Landeshovetling of East Frisia (de facto)
- Reign: 1431 - 1441
- Predecessor: Focko Ukena
- Successor: Enno Edzardisna; Ulrich Ennosna;
- Alongside: Enno Edzardisna (1431–1441); Ulrich Ennosna (1431-1441);
- Died: 1441
- Spouse: Frauwa Cirksena
- House: Cirksena
- Father: Enno Edzardisna

= Edzard Cirksena =

German nobleman

Edzard Cirksena (born: Edzard Ennosna; died: 1441) was an East Frisian chieftain at Greetsiel, Norden, Emden and Brokmerland.
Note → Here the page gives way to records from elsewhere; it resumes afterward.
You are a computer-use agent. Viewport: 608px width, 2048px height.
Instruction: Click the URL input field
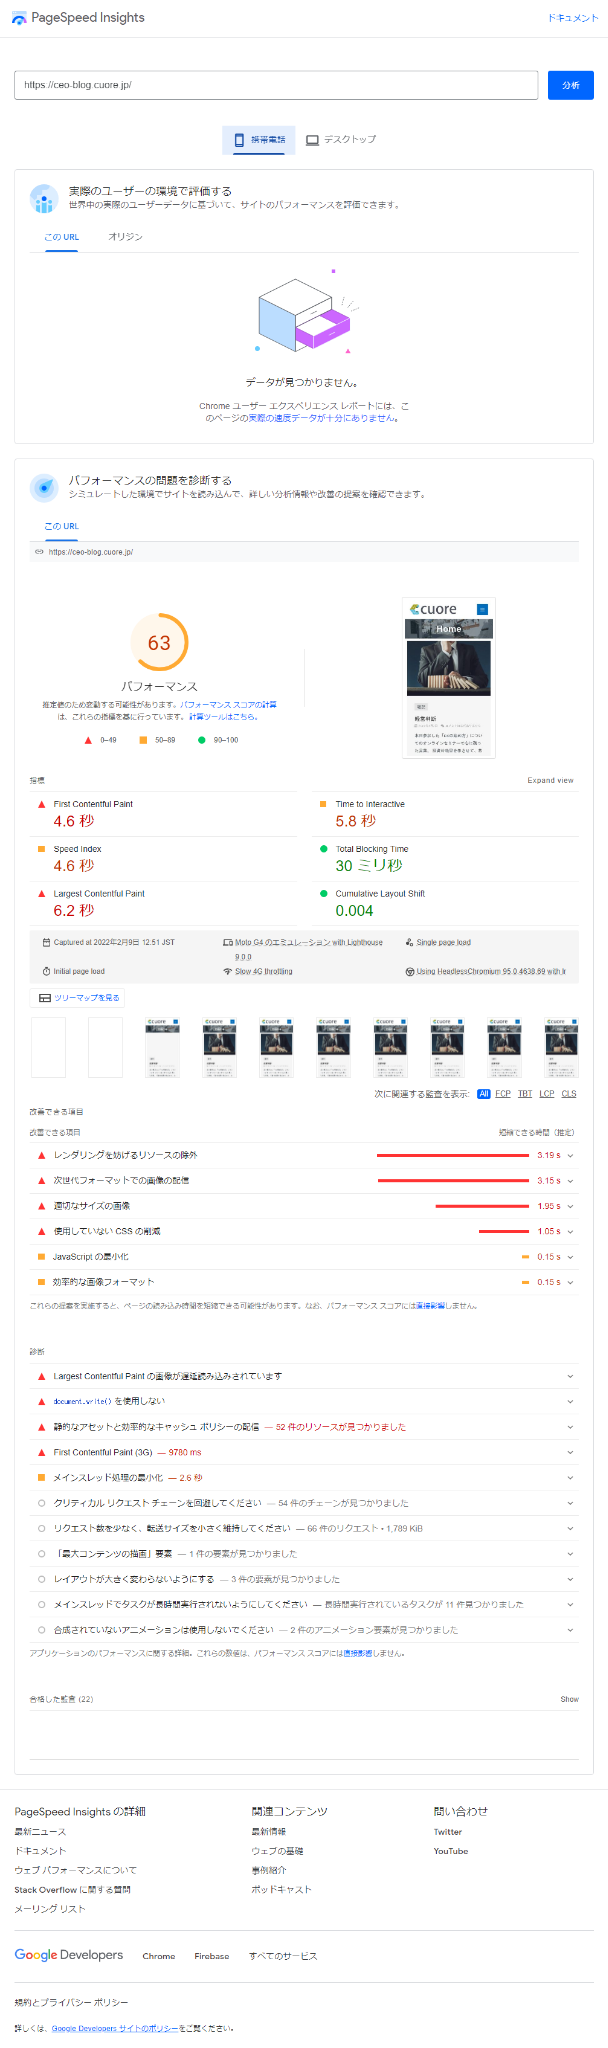tap(276, 85)

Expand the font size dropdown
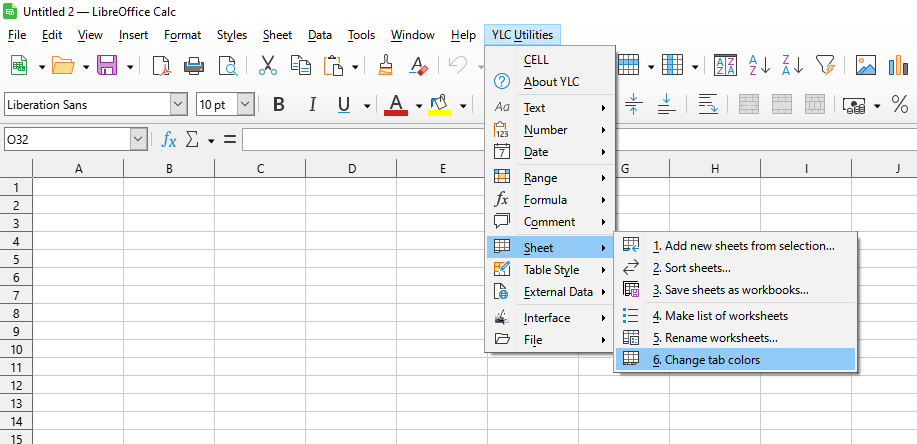click(x=245, y=105)
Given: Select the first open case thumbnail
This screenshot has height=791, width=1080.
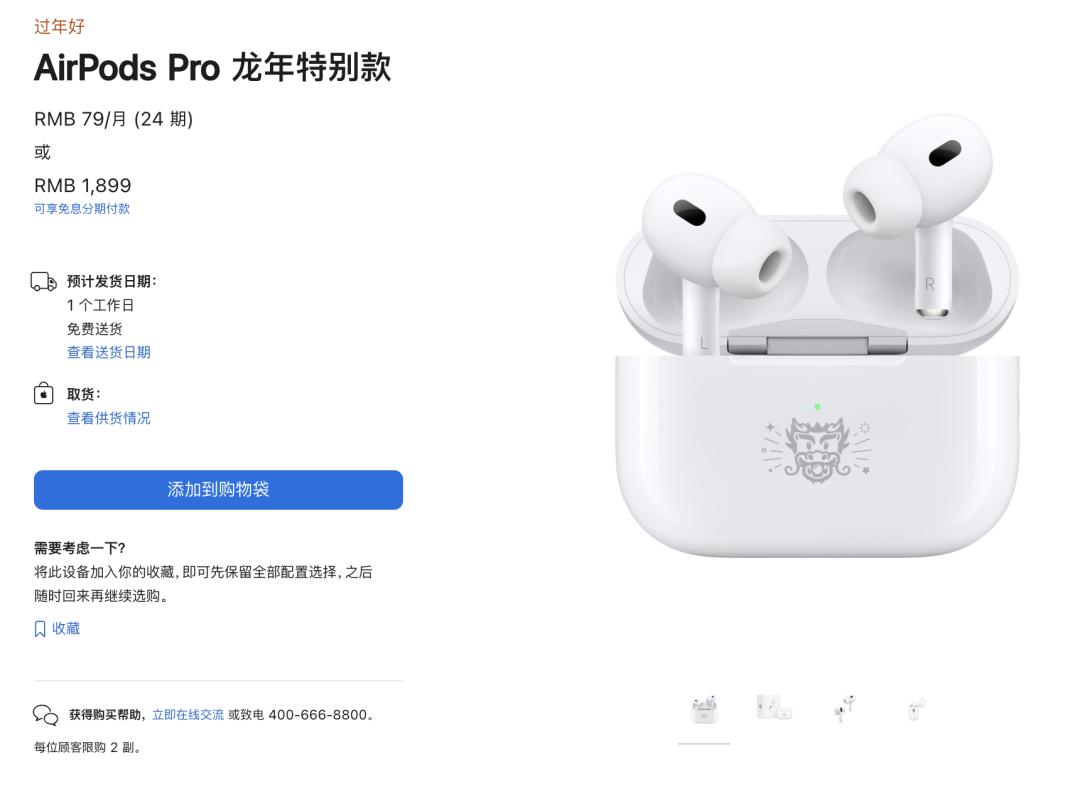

He and his father Enno Edzardisna had married the last two heiresses of the great family of Syardsna from Berum; Edzard married Frauwa Cirksena; his father married her aunt Gela Cirksena. Enno and Edzard adopted their wives' family name, which was also spelled Sirtzena, Syrtza, or Zyertza. Edzard was probably the first to spell the name as Cirksena; this spelling was retained by all later members of the family.

From his father he inherited the reign over almost all of East Frisia, albeit without the Harlingerland.

He died at an advanced age, of the plague, in 1441, one day after his stepmother Gela died.